* [EXERCISE DIRECTIONS]: Repeat word for word the lines below, from the line containing "Task: Switch to the 락바텀 골프공 주문 tab" up to and including the last line. Leave the pictures out of your answer.

— Start —

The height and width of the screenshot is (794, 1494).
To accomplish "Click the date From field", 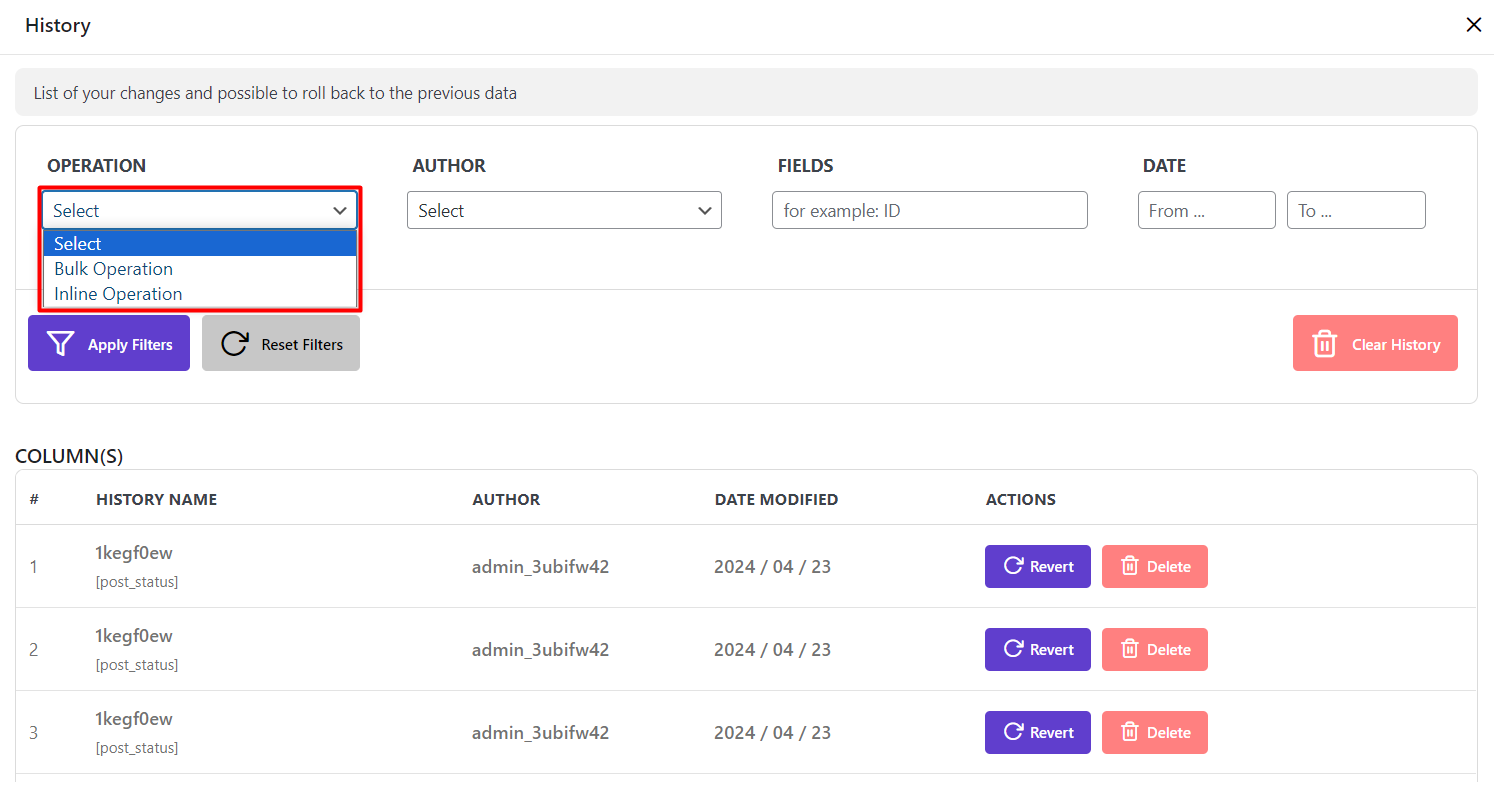I will (1206, 211).
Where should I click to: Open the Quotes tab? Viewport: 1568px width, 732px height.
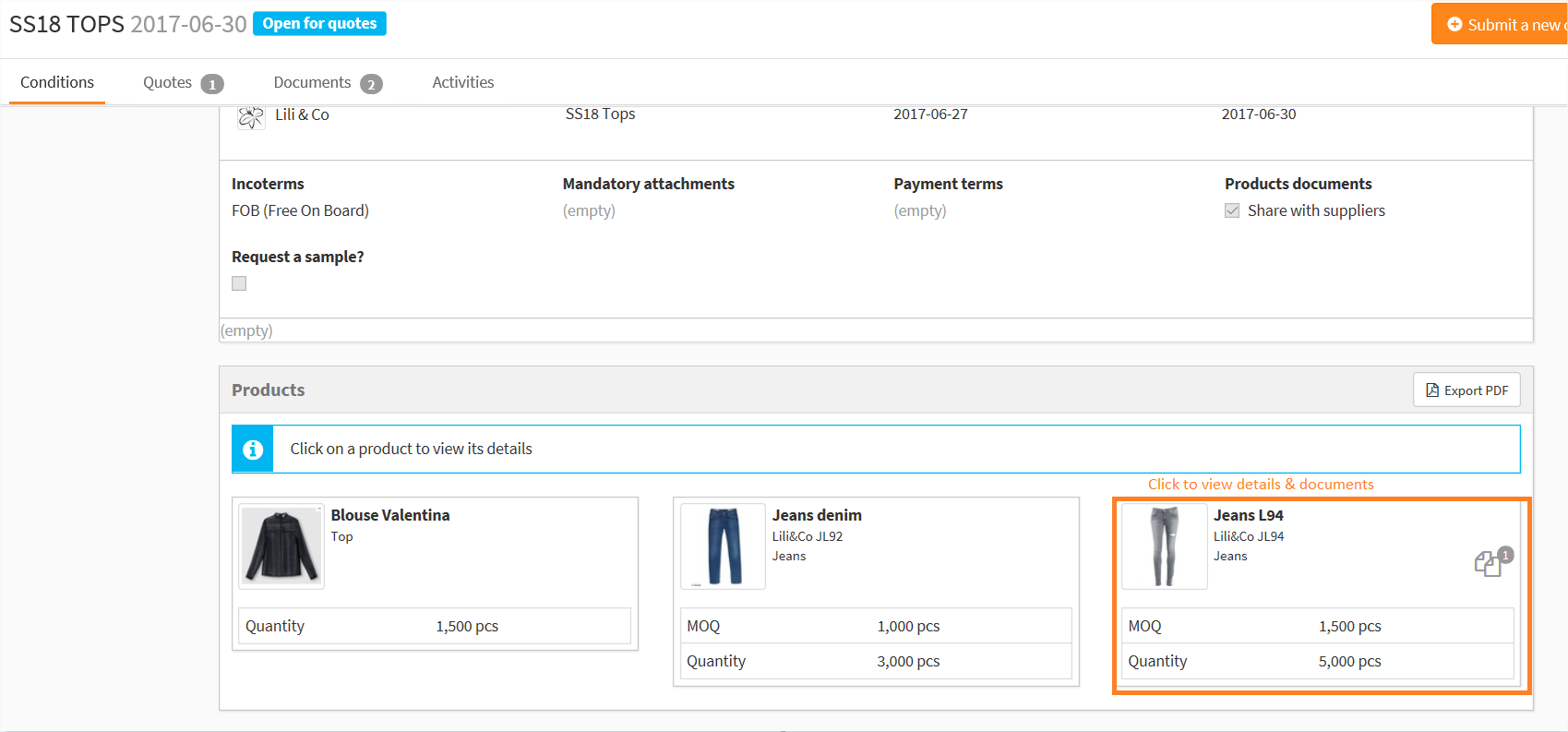point(167,82)
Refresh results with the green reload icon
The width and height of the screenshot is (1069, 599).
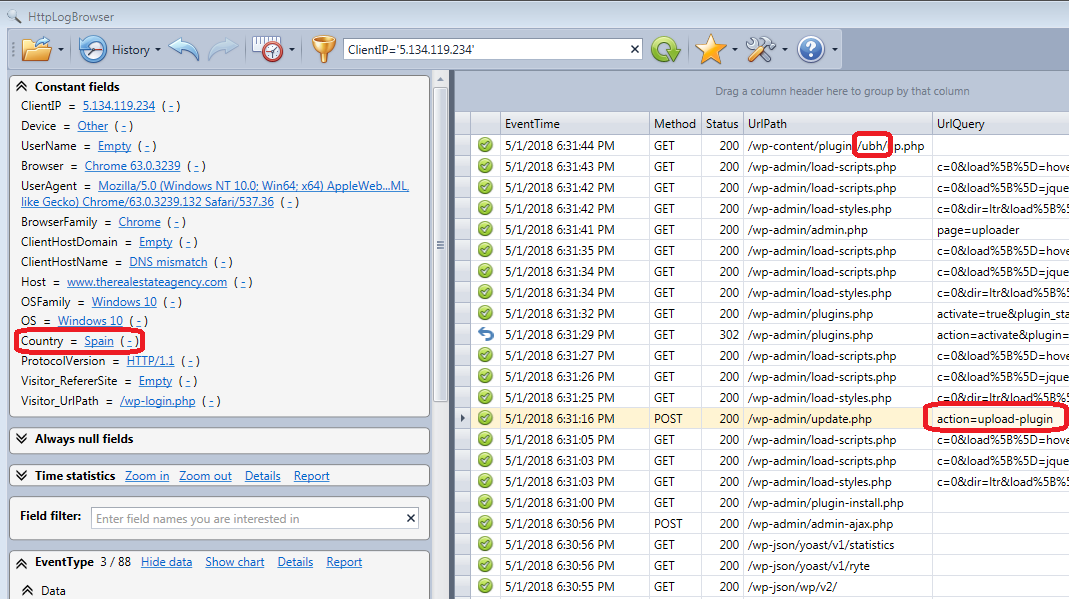[665, 49]
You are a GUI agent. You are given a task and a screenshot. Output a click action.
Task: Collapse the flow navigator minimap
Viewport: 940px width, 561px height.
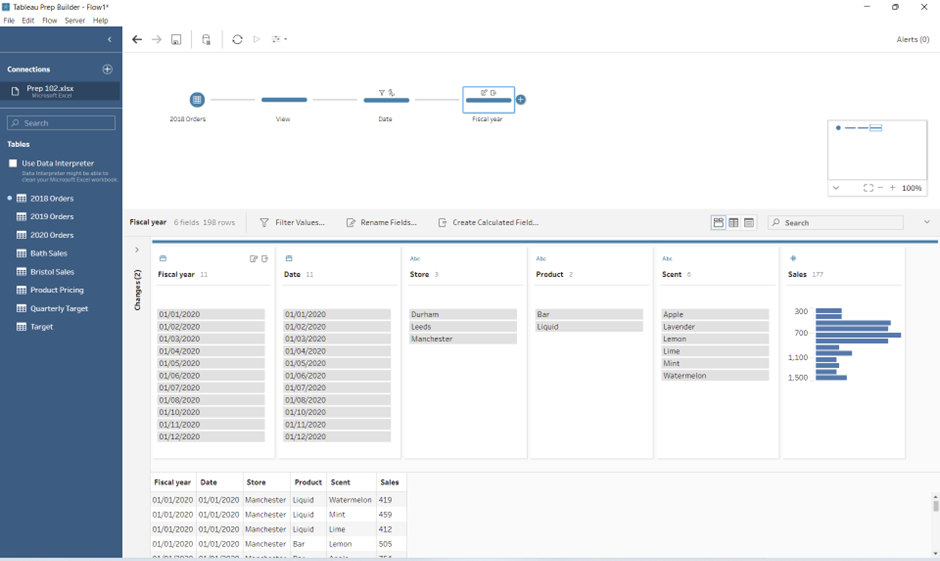836,188
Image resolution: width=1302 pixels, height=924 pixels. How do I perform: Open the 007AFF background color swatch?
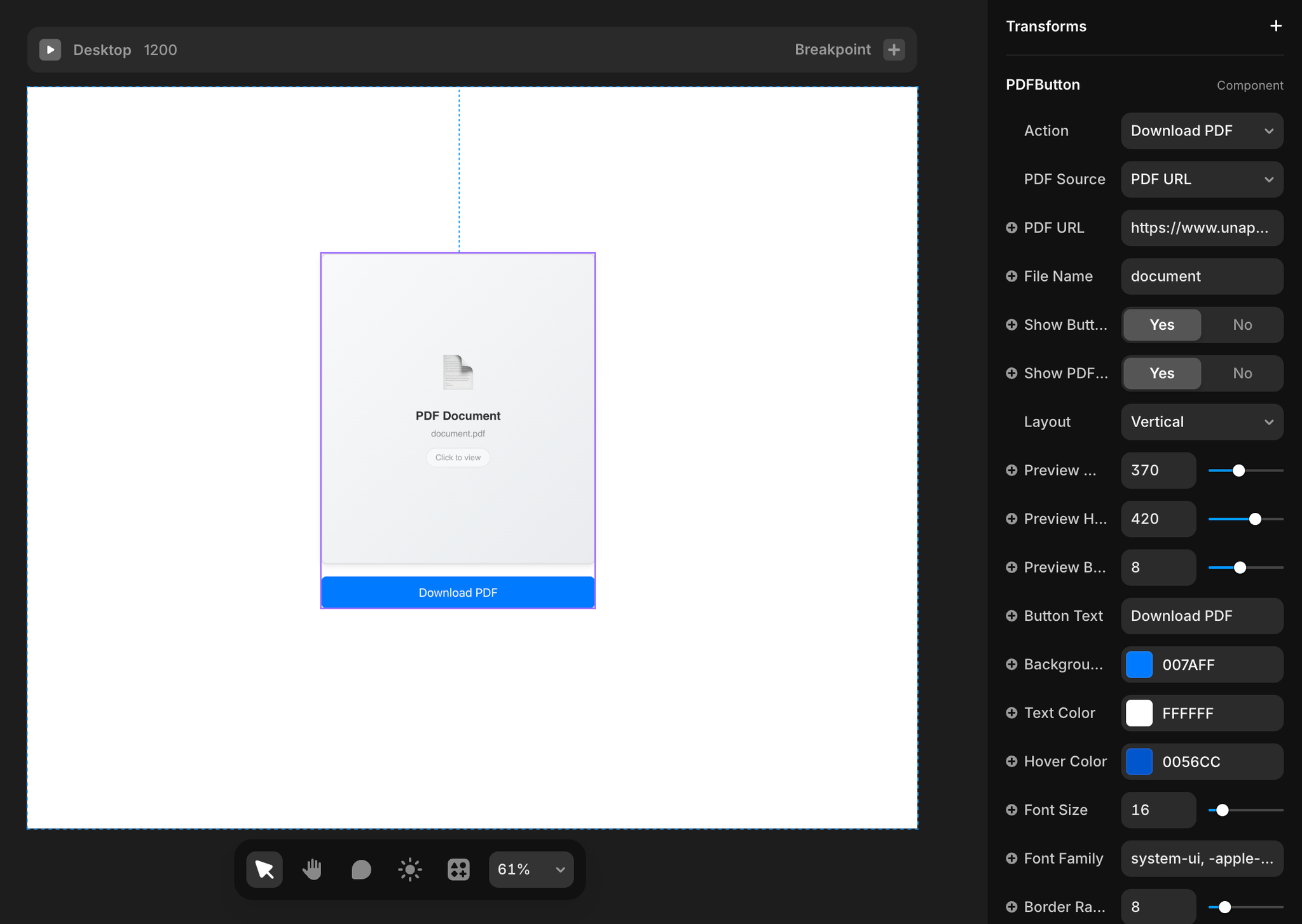coord(1139,665)
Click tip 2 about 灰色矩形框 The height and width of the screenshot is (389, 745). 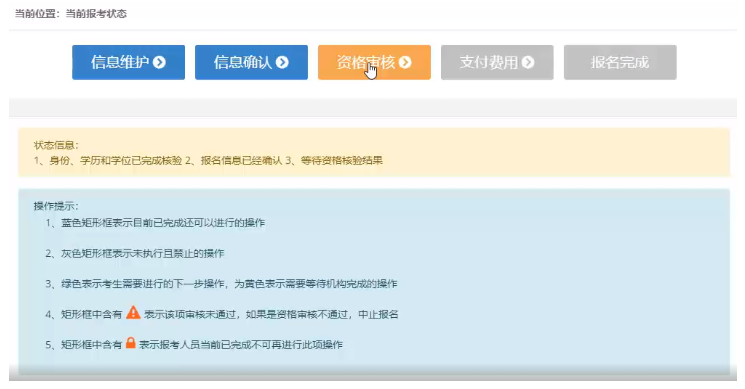coord(134,253)
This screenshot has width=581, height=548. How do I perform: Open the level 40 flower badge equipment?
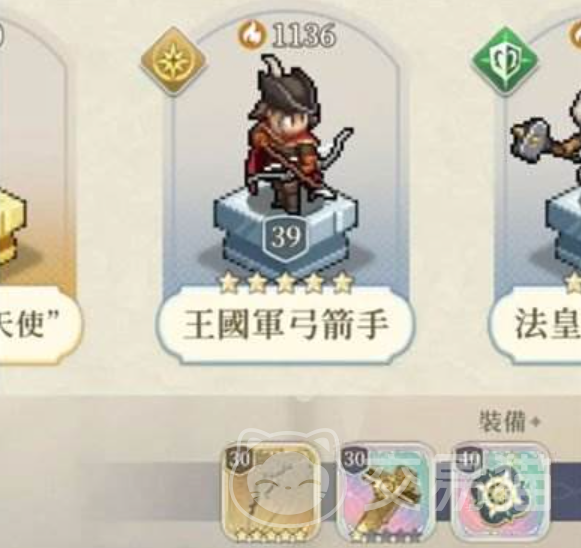[500, 492]
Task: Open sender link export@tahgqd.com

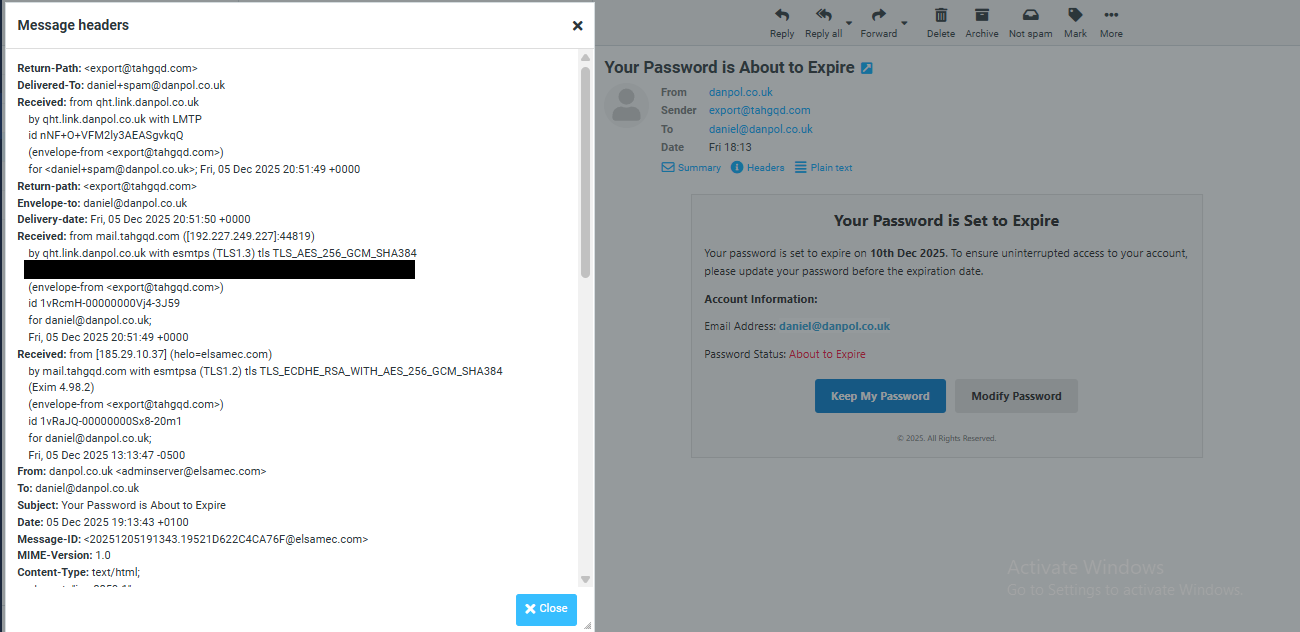Action: click(760, 110)
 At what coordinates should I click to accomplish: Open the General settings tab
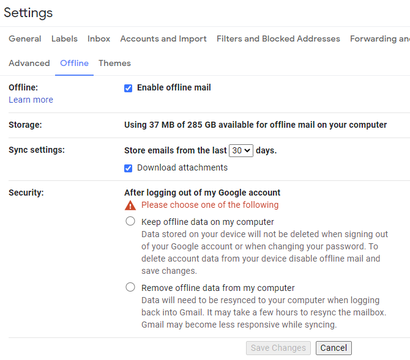coord(25,39)
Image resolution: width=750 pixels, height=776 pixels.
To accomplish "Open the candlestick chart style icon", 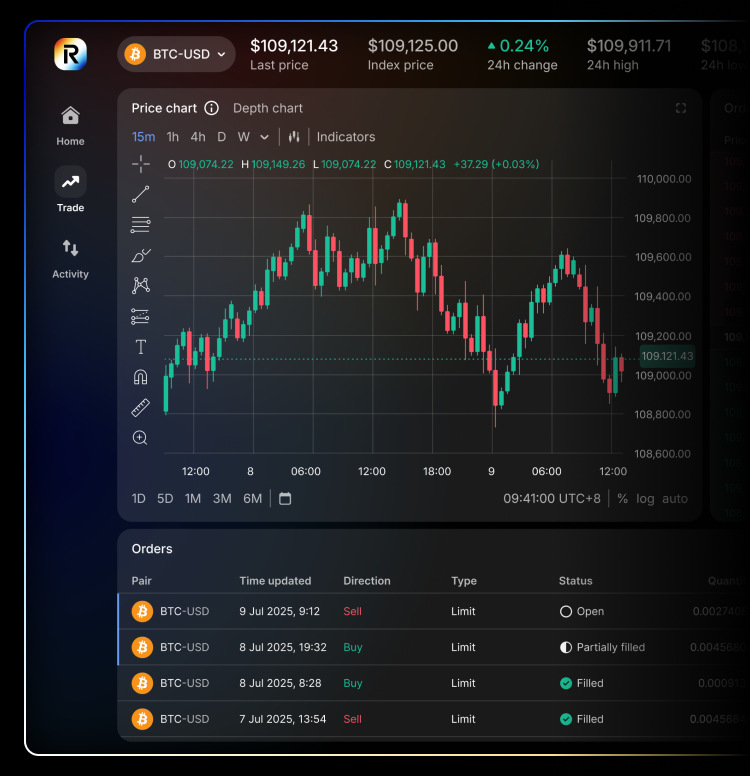I will 294,137.
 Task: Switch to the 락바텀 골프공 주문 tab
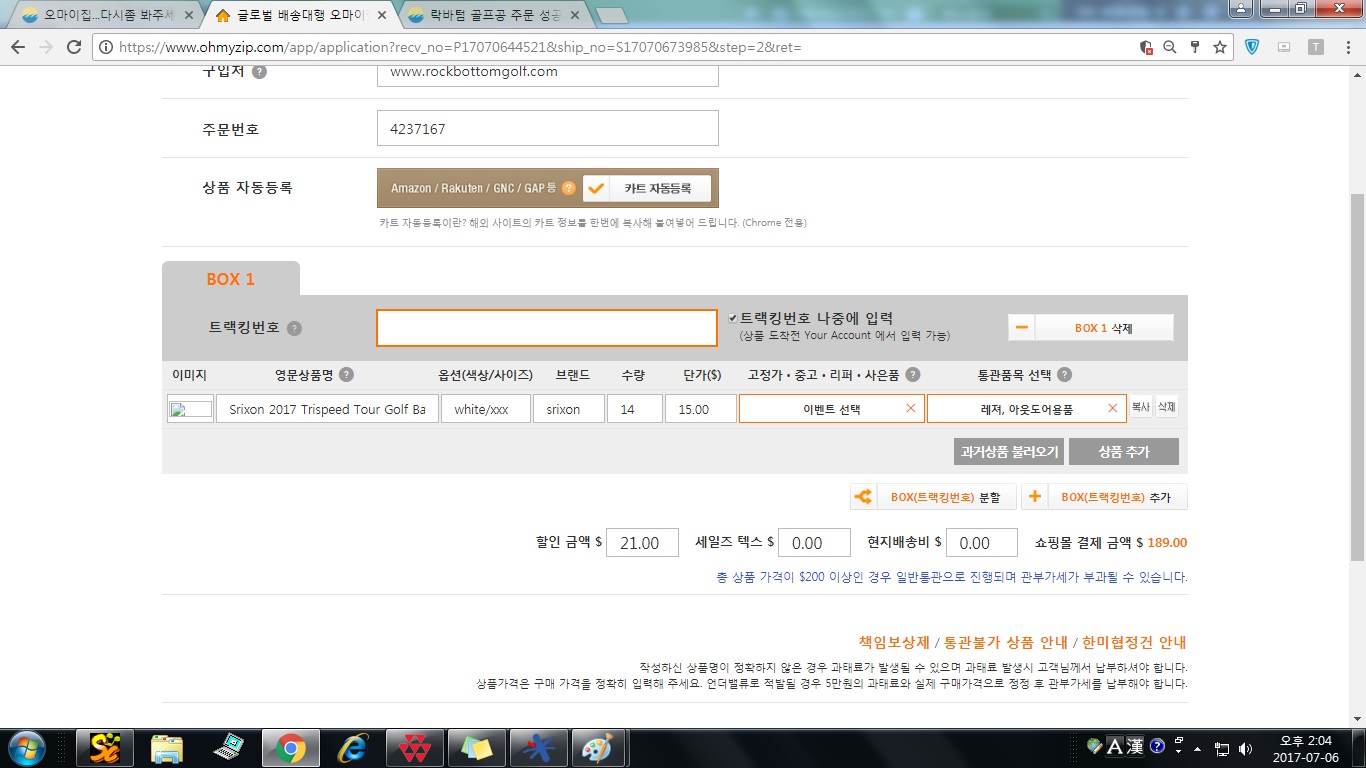pyautogui.click(x=490, y=16)
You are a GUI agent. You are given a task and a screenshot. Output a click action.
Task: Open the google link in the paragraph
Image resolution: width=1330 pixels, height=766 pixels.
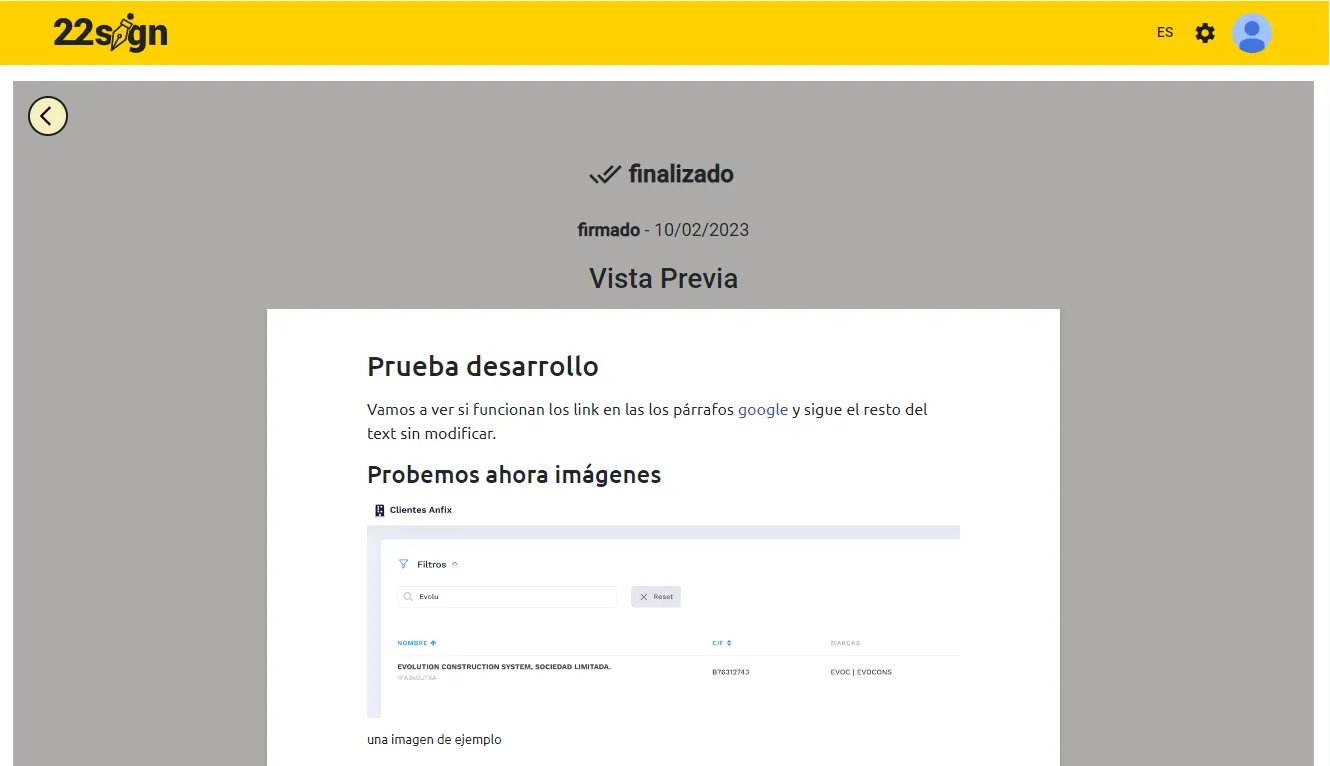(x=763, y=409)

— End —

* [RESPONSE FOR THIS EXERCISE]:
 Task: Switch to the 락바텀 골프공 주문 tab
pyautogui.click(x=490, y=16)
You are a GUI agent. You are given a task and a screenshot. Output a click action.
Task: Open the google link in the paragraph
Image resolution: width=1330 pixels, height=766 pixels.
(x=763, y=409)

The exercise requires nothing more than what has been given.